At the National Memorial Arboretum in central England, a candle was lit in memory of the veterans who lost their lives and will burn for 74 days to represent the duration of the conflict. Commander Peter Mosse, who captained a British naval frigate during the war, said after the service that the conflict was the product of the domestic situation in Argentina, which in 1982 was under the rule of a military junta.
“It was a very sad and unnecessary conflict because we were about to come to an arrangement with the Argentinians about the future of the Falklands by talking, by working things out, as things should be done,” he said.
In a deliberately low-key service at the arboretum which lasted no more than 10 minutes, the congregation of fewer than 100 prayed for reconciliation between Britain and Argentina. A memorial to the 255 British servicemen who lost their lives is nearing completion in the arboretum grounds. It will be dedicated on May 20, in the presence of around 600 veterans.

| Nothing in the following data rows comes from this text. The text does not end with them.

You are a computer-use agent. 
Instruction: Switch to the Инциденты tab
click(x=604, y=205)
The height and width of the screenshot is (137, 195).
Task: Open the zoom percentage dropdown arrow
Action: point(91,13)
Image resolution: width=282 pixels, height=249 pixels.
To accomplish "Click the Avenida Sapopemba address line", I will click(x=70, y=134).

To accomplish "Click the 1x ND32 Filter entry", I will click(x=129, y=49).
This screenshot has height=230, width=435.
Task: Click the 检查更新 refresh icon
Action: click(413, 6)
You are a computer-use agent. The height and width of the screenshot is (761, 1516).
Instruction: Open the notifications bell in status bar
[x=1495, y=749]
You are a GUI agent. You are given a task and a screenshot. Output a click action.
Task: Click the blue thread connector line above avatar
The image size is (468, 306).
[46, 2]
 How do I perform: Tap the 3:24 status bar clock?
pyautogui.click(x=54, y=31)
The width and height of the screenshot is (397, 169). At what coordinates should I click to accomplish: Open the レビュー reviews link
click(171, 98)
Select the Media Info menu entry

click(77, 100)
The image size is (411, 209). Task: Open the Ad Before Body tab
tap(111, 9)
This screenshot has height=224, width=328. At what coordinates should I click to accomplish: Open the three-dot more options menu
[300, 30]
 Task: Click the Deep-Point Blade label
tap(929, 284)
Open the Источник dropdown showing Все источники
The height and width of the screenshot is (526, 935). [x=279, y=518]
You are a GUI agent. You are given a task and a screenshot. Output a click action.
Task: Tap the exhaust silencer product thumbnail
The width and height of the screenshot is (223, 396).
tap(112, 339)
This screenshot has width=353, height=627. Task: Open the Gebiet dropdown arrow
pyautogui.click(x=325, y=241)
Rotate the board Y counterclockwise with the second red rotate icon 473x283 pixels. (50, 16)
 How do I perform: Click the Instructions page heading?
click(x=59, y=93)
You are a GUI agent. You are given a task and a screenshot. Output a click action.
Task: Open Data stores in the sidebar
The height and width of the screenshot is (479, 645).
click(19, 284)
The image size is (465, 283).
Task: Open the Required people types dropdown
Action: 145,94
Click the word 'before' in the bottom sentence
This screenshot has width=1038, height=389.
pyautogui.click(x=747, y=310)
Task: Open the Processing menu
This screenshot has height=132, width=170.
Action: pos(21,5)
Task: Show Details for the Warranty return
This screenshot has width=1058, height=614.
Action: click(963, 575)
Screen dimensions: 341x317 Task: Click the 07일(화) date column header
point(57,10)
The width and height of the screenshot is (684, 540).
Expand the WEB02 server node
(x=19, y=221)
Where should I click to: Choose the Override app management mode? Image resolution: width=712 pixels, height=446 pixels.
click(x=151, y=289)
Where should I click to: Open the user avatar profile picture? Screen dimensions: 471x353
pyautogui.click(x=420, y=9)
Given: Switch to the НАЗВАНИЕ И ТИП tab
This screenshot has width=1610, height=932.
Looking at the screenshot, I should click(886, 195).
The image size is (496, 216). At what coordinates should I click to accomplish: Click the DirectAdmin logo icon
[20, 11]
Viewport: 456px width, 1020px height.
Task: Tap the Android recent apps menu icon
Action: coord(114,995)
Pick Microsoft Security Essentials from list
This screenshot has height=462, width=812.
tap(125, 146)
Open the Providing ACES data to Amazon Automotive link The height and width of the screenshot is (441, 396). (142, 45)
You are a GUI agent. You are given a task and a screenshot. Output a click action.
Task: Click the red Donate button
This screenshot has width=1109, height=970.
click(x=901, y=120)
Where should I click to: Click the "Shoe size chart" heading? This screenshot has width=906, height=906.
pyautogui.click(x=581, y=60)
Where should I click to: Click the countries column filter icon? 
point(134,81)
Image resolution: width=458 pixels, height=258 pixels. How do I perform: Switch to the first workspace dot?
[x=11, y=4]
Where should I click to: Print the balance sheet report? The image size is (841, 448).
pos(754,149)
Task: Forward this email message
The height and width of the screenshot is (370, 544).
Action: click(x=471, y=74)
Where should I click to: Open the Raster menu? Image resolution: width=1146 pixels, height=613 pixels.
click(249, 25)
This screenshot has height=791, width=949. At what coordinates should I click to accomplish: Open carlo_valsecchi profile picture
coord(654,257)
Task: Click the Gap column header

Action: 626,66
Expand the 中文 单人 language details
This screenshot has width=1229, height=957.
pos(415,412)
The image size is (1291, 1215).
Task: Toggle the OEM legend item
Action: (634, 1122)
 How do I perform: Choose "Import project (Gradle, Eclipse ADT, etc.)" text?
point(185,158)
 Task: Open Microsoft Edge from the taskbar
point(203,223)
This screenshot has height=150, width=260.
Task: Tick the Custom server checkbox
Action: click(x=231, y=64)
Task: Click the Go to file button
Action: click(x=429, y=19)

Frigate heads to South Atlantic amid tension
Britain will send a high-tech warship to the South Atlantic this week, the ministry of defence announced yesterday. The HMS Dauntless, a powerful Type 45 destroyer, will leave its base in Portsmouth, southern England, tomorrow for a six-month deployment in the South Atlantic, a ministry spokesman said. “It’s going to the South Atlantic, not specifically to the Falklands,” the spokesman stressed. The Dauntless is armed with Sea Viper missiles, which the Royal Navy says can protect a naval task force from aerial threats up to 113kms away. The ministry would not say when the Dauntless, which joined the British navy in 2010, would arrive in the South Atlantic, as it said it did not give details on the position of its ships. Meanwhile Defence Secretary Philip Hammond has rejected claims that Britain would be unable to defend the Falklands against a fresh Argentinian assault. Speaking as Britain’s new Joint Forces Command comes into effect, Hammond said Britain would “robustly” defend the islands against any attack and insisted “we have the assets, the people, the equipment in place to do so”.